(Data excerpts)

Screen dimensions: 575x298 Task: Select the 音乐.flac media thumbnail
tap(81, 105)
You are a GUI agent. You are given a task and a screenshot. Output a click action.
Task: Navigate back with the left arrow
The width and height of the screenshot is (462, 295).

ASSIGNED TASK —
Find and copy each line of the data where "screenshot" is present.

TASK RESULT —
You are a GUI agent. You are given a task and a screenshot. Output a click action.
The width and height of the screenshot is (462, 295).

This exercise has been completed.